2010
Mood Machine
Éditions Rougier (2013). Extraits parus dans les revues Verso et Borborygmes.
Une légère contrainte à la racine de Mood Machine : chaque poème est dédié à une consonne, dont le rôle est d’être l’initiale de la majorité des mots. La majorité seulement ! Car la vocation de cette contrainte est bien de tisser la toile de compositions qui doivent pouvoir garder la souplesse d’un jeu narratif – et non de les asservir à des limites purement gratuites ou spéculatives. Cette pratique m’a permis d’ouvrir et de faire se refermer des microcosmes sensibles, de découvrir des dynamiques formelles ainsi que des champs lexicaux récurrents. Dans ce recueil, il est souvent question d’univers qui s’entrecroisent, s’interpénètrent, se tuilent. Qui cohabitent avec la transparence de certaines aquarelles dont les teintes peuvent se superposer sans se perdre réellement, tout en créant malgré tout une unité d’ensemble qui ne peut réellement exister que dans l’interstice même de leur rencontre.
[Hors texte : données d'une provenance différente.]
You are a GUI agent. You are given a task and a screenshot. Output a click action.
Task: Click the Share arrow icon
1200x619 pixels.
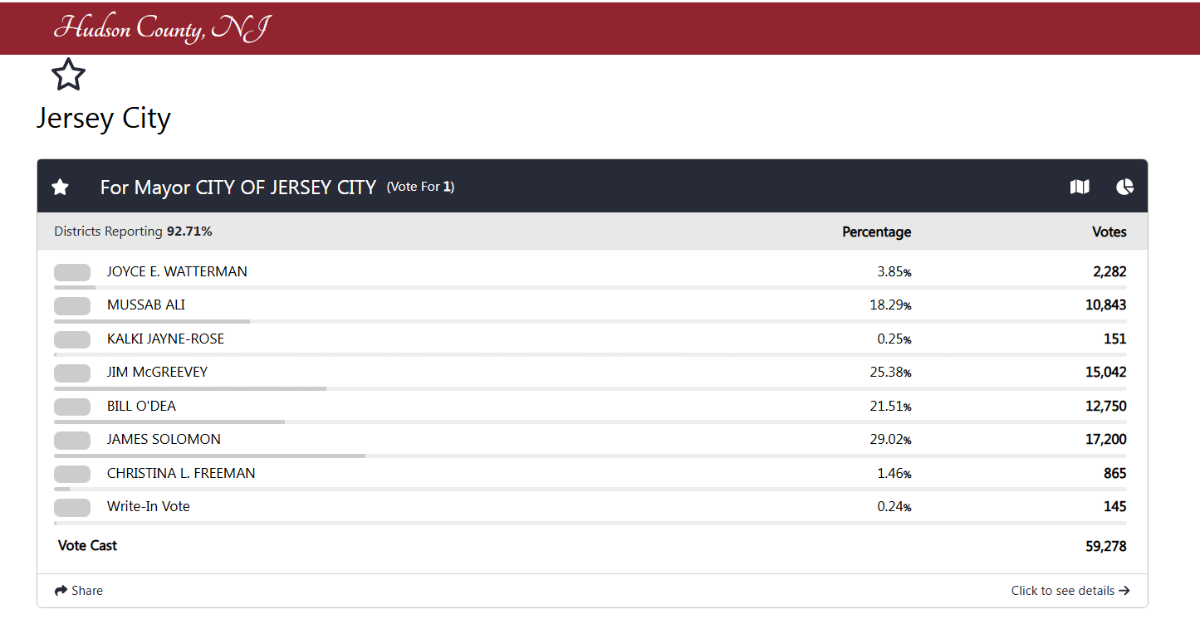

Pour chacune des consonnes, des champs lexicaux sont sortis de manière spontanée, et on retrouvera notamment au fil des poèmes des éléments marins, des éléments guerriers, des éléments tropicaux, animaux, magico-religieux, des décors naturels ou de géométrie abstraite... et aussi l’irrupion de tâches de couleurs brutes. A un certain point de la composition, il a été donné à la conscience d’assembler et classer ces champs lexicaux par paires d’oppositions - pertinentes ou impertinentes - à partir de quoi cette même conscience s’est mise à inventer des histoires, à tendre des scenarii possibles, qu’il a fallu bien vite oublier, par la force même des mots et de leur consonnance, par la nécessité d’élaguer, aussi, pour se retrouver face aux poèmes, et à la seule éventuelle trace de ce qui a été le fondement de leur composition.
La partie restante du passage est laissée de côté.